Evaluate the following integral:
$$\int \frac{\sqrt{\sin ^4x+\cos ^4x}}{\sin ^3x \cos x }dx$$ where $x \in \big(0,\frac{\pi}{2} \big)$
Could some give me hint as how to approach this question?
I tried to use the fact that $\sin ^4x+\cos ^4x=1-\frac{sin^22x}{2}$ but it didn't help.

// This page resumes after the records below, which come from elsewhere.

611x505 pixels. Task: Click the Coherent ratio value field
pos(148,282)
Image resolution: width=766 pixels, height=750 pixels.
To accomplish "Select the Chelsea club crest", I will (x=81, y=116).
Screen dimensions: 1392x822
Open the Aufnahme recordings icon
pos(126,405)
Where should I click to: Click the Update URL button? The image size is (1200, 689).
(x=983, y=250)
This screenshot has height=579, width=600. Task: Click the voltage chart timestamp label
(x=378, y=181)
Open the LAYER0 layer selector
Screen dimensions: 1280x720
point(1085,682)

How should I proceed?
Best Answer
Dividing by $\cos^2x$ on the top and bottom gives $\displaystyle\int\frac{\sqrt{\tan^4x+1}}{\frac{\sin^3x}{\cos x}}dx=\int\frac{\sqrt{\tan^4x+1}}{\tan^3x}\sec^2x \;dx$.

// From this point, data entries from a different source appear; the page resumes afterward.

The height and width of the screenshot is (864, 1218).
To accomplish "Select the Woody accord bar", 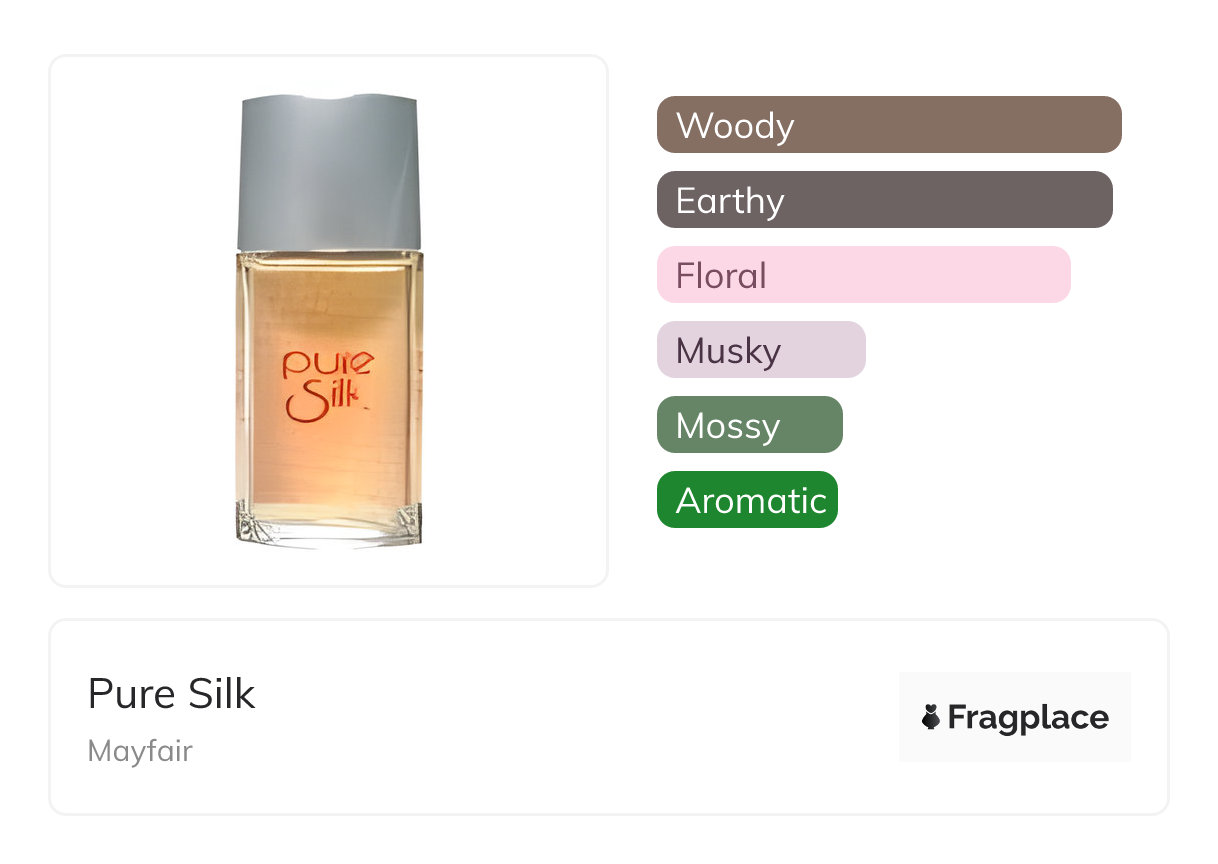I will 889,125.
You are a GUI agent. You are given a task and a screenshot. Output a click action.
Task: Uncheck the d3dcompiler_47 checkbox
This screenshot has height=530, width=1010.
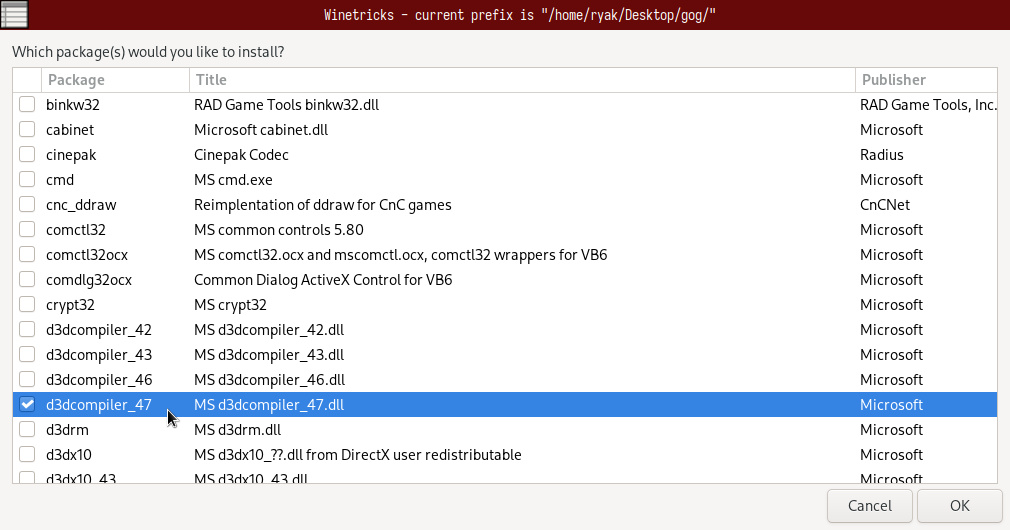pyautogui.click(x=27, y=405)
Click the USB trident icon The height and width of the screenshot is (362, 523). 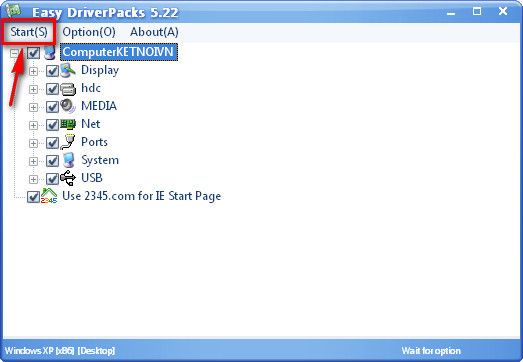click(x=68, y=178)
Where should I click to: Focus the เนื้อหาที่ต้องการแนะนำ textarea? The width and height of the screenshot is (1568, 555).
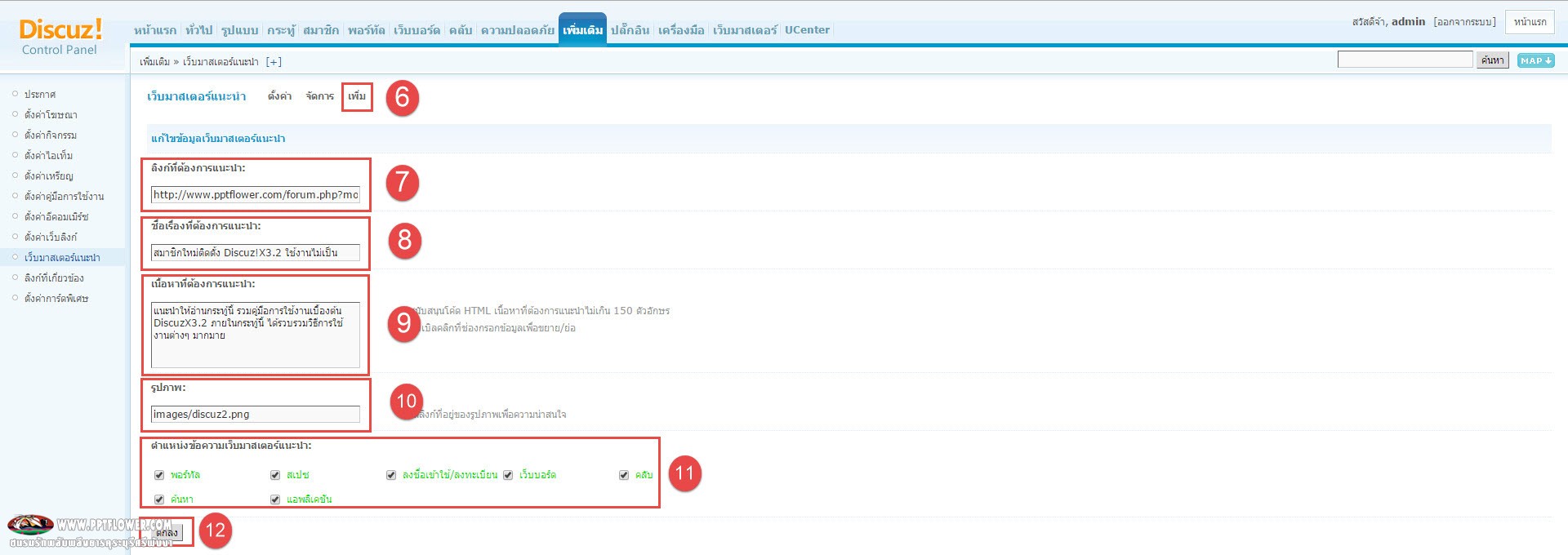point(255,335)
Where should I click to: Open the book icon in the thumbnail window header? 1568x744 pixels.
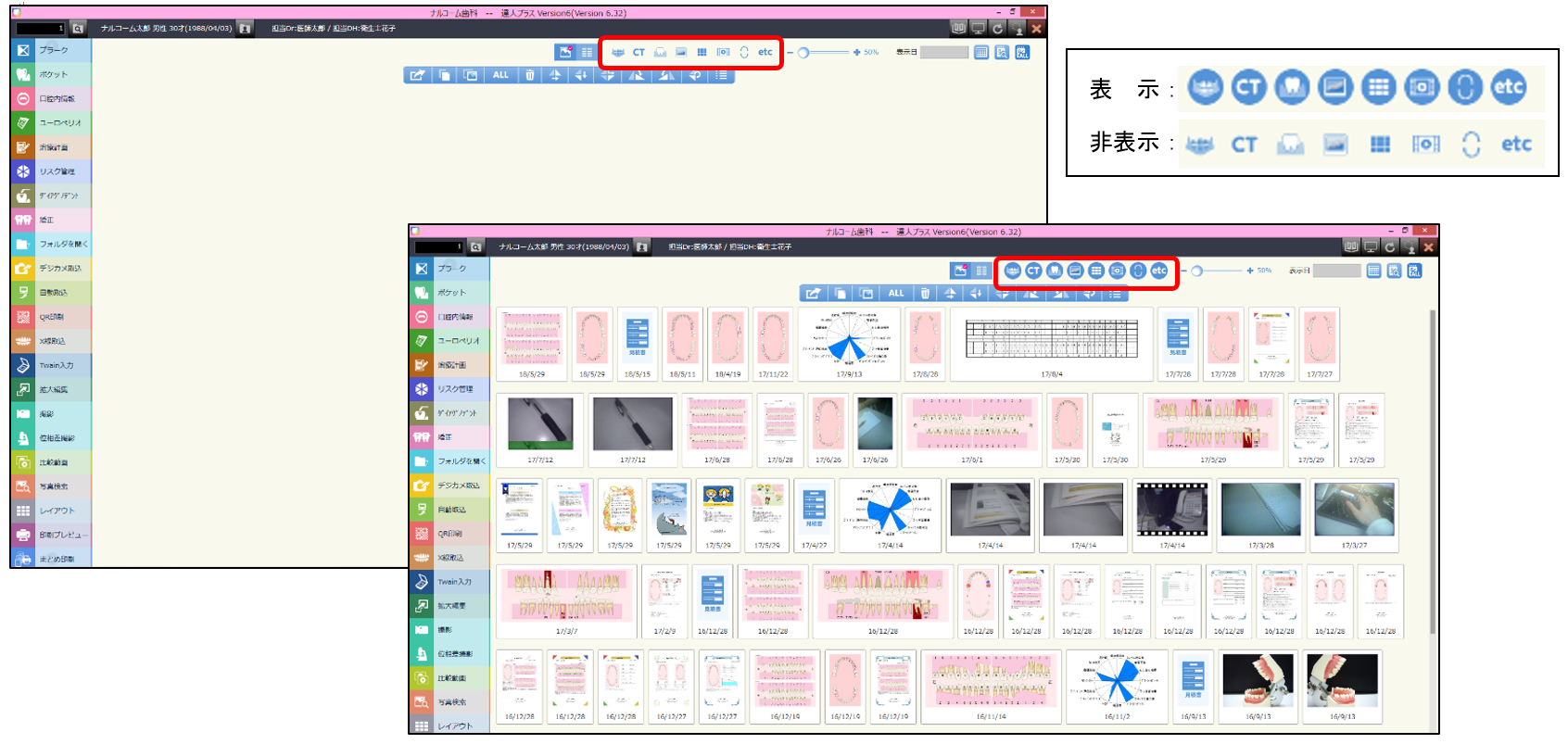tap(1351, 246)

Now let $u=\tan x$ to get $\displaystyle\int\frac{\sqrt{u^4+1}}{u^3}du,\;$ and then let $t=u^2$ to get $\displaystyle\frac{1}{2}\int\frac{\sqrt{t^2+1}}{t^2}dt$.

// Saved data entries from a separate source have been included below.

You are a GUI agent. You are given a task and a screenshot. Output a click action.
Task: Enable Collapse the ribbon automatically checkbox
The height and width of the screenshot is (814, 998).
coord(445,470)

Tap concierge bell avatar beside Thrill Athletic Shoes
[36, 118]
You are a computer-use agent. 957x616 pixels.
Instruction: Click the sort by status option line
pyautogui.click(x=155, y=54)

Next let $t=\tan\theta\;$ to get
$\displaystyle\frac{1}{2}\int\frac{\sec\theta}{\tan^2\theta}\;\sec^2\theta\;d\theta=\frac{1}{2}\int\frac{\sec\theta}{\tan^2\theta}\;(\tan^2\theta+1)\;d\theta=\frac{1}{2}\int\big(\sec\theta+\cot\theta\csc\theta\big)d\theta$
$\displaystyle=\frac{1}{2}\big[\ln\big|\sec\theta+\tan\theta\big|-\csc\theta\big]+C=\frac{1}{2}\left[\ln\left(\sqrt{1+u^4}+u^2\right)-\frac{\sqrt{1+u^4}}{u^2}\right]+C$
$\displaystyle=\frac{1}{2}\left[\ln\left(\sqrt{1+\tan^4x}+\tan^2x\right)-\frac{\sqrt{1+\tan^4x}}{\tan^2x}\right]+C$